Task directions -> Print every line from the one containing "This screenshot has height=688, width=601." down to the end of the lines, exactly as they appear, without the pictures.

[Collected data]
◇ ◇ ◇ ◇ ◇

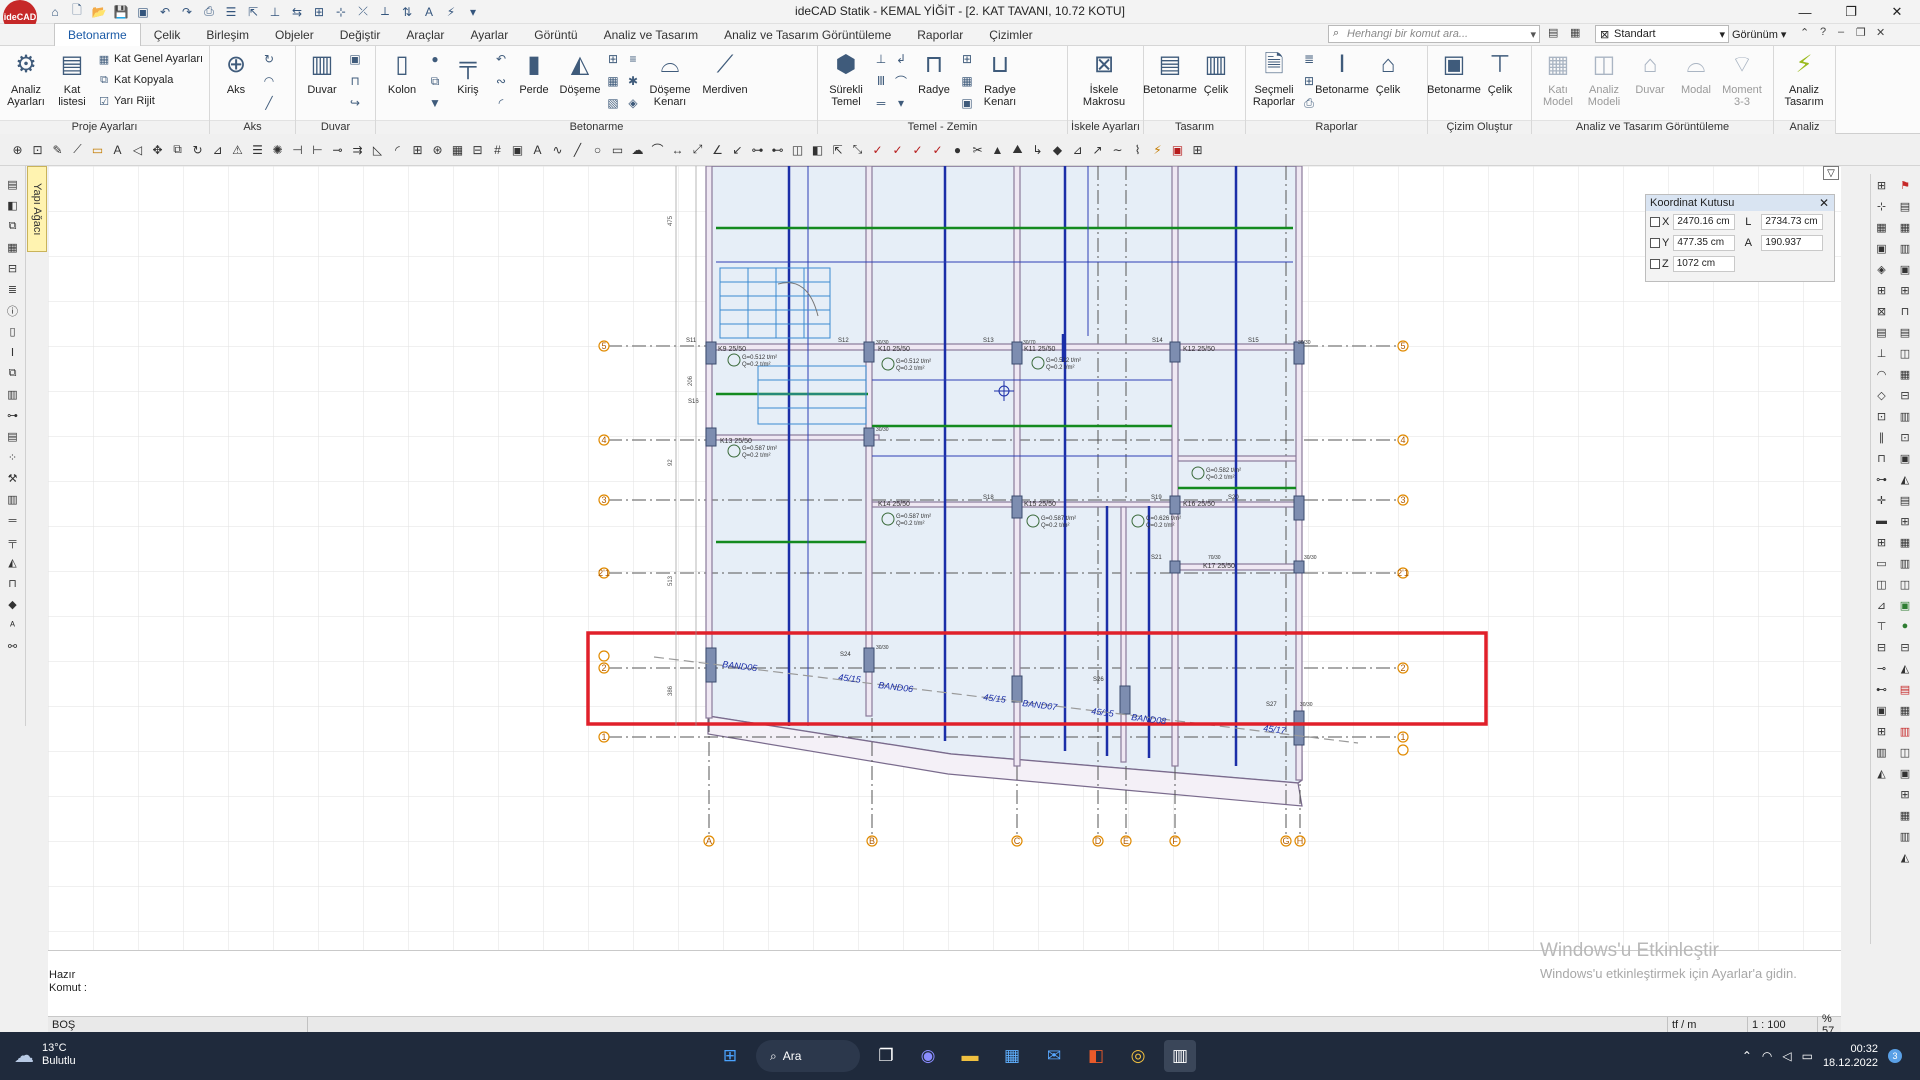 The image size is (1920, 1080). I want to click on r15-icon: ▤, so click(1905, 500).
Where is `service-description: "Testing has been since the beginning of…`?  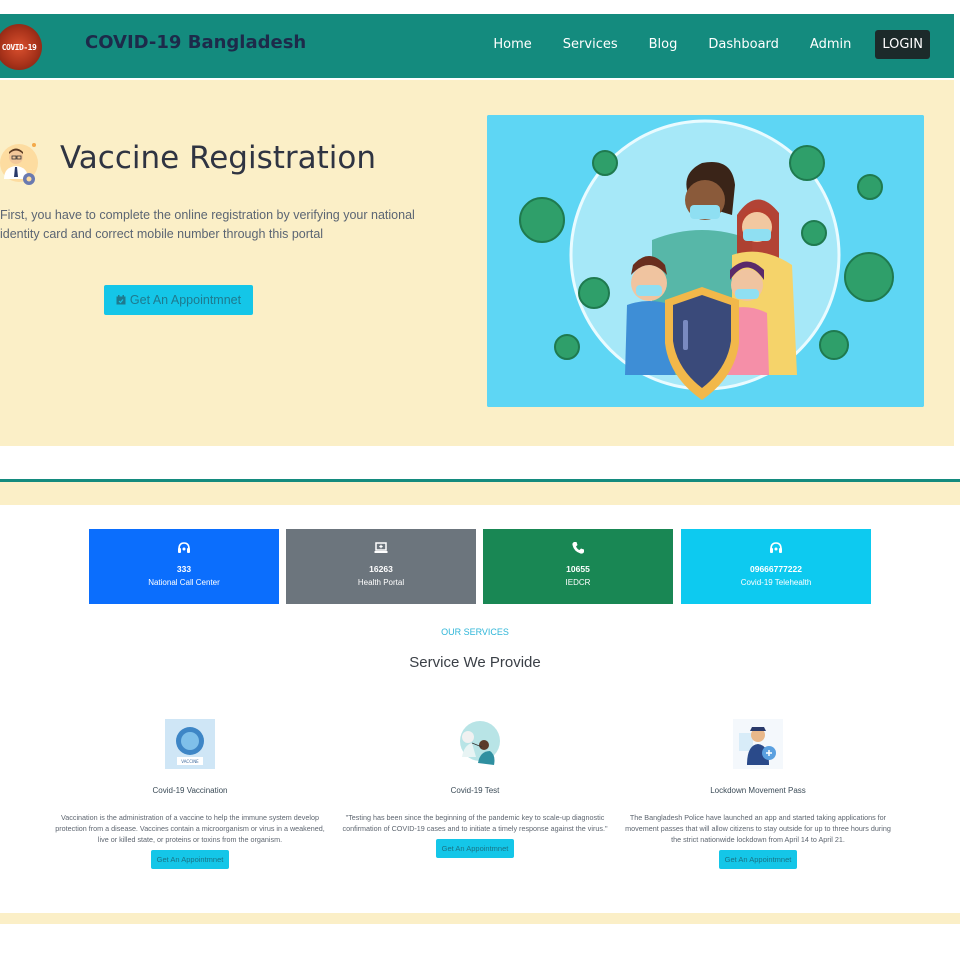 service-description: "Testing has been since the beginning of… is located at coordinates (475, 823).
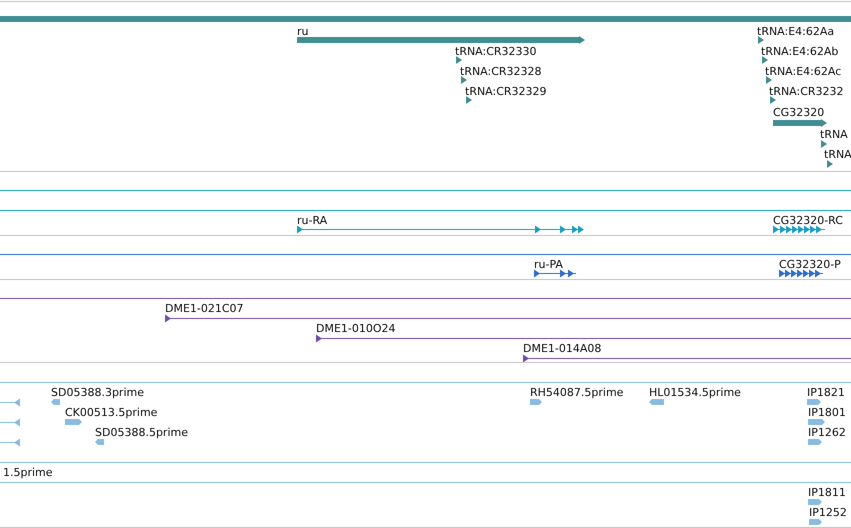  Describe the element at coordinates (562, 348) in the screenshot. I see `feature-label: DME1-014A08` at that location.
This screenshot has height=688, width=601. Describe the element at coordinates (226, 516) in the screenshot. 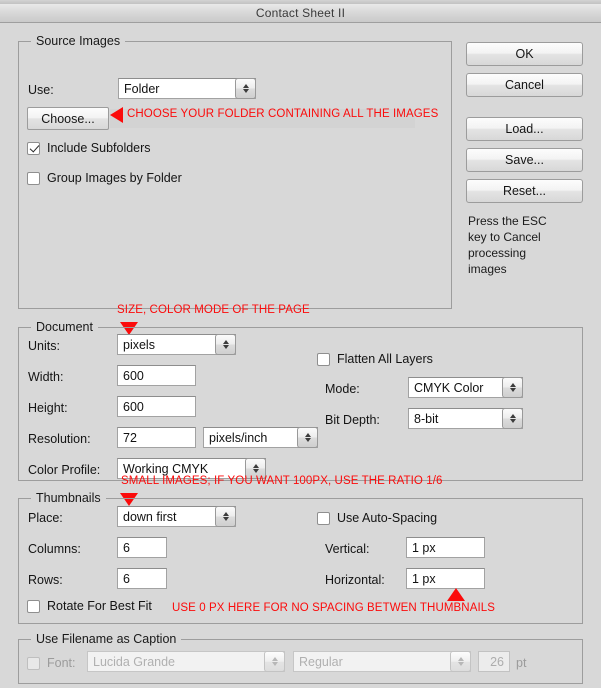

I see `place-select-stepper-icon` at that location.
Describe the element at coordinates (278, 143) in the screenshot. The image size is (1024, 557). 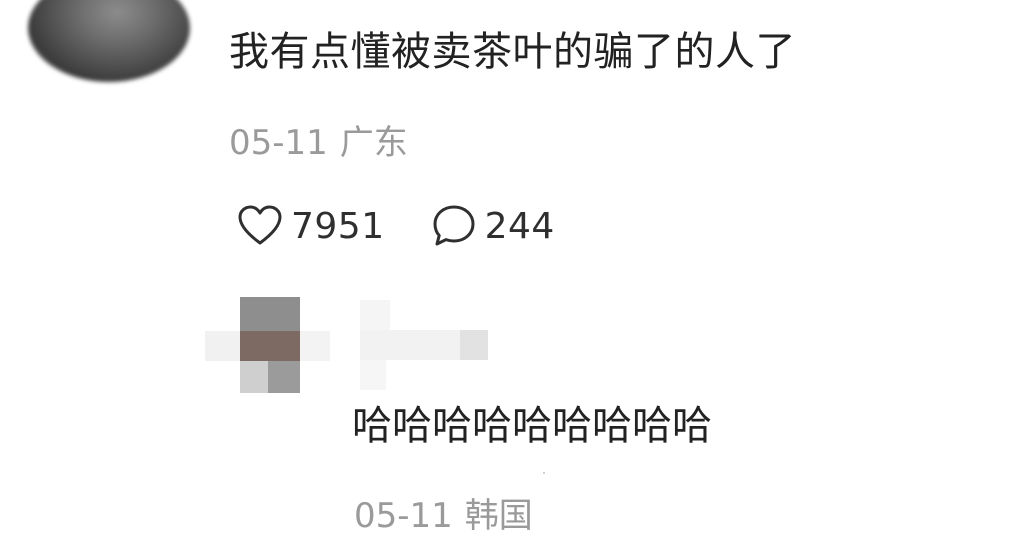
I see `comment-date: 05-11` at that location.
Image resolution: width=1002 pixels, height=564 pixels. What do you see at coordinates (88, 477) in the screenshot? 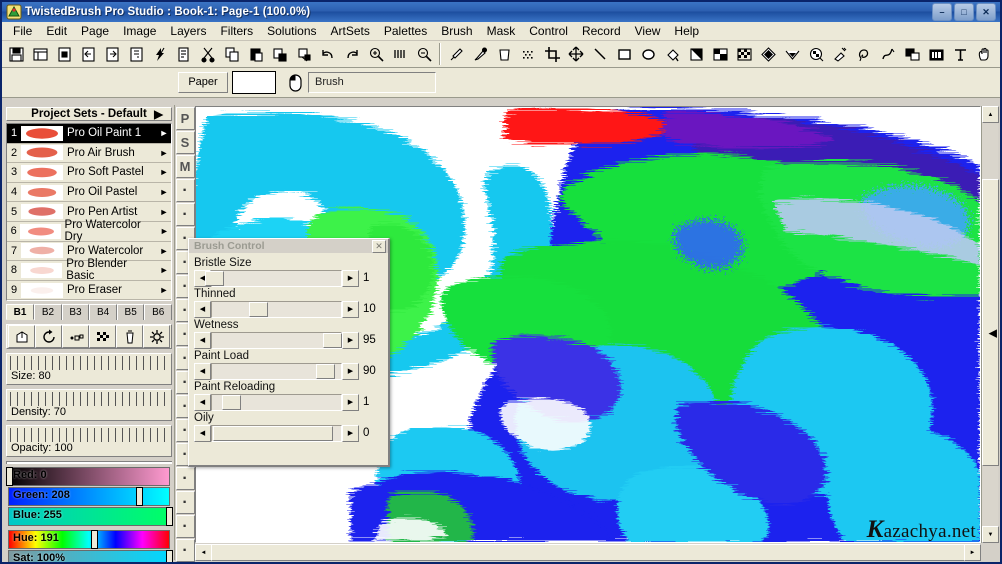
I see `red-channel: Red: 0` at bounding box center [88, 477].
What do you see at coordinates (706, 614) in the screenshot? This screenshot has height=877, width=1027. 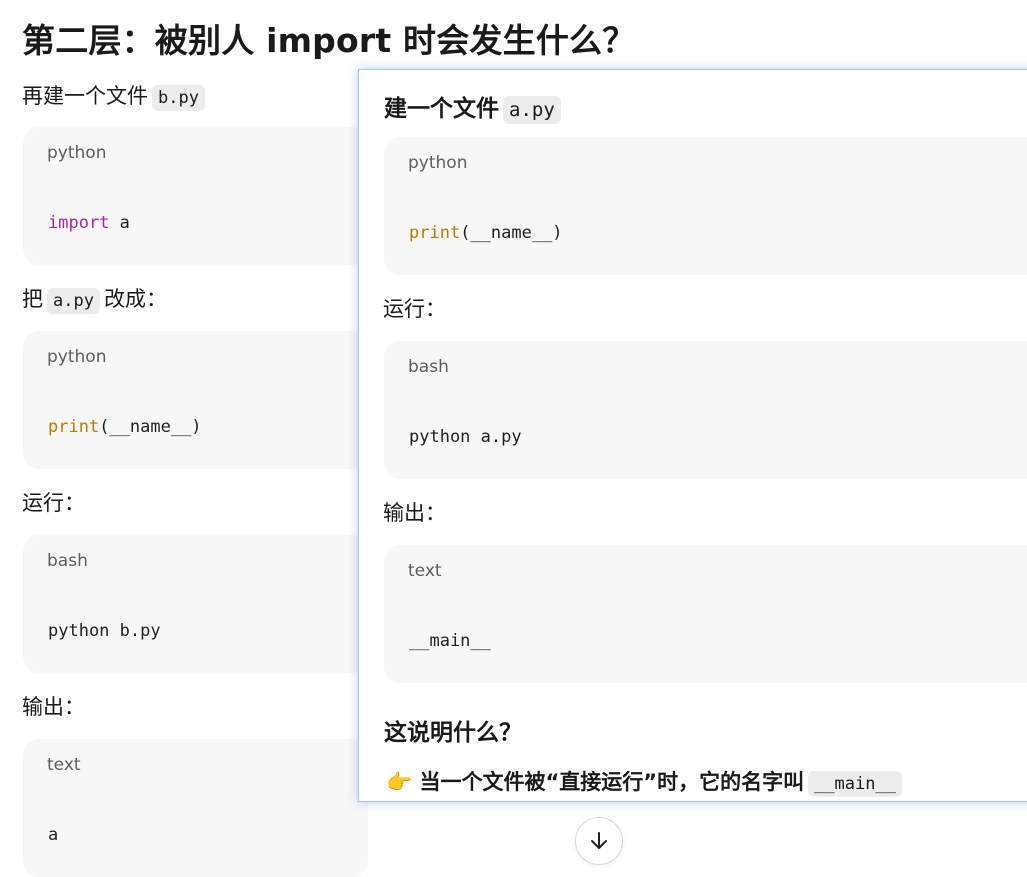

◇ ◇ ◇ ◇ ◇

The answer ->
This screenshot has height=688, width=601. Describe the element at coordinates (226, 516) in the screenshot. 

I see `place-select-stepper-icon` at that location.
Describe the element at coordinates (278, 143) in the screenshot. The image size is (1024, 557). 
I see `comment-date: 05-11` at that location.
Image resolution: width=1002 pixels, height=564 pixels. What do you see at coordinates (88, 477) in the screenshot? 
I see `red-channel: Red: 0` at bounding box center [88, 477].
What do you see at coordinates (706, 614) in the screenshot? This screenshot has height=877, width=1027. 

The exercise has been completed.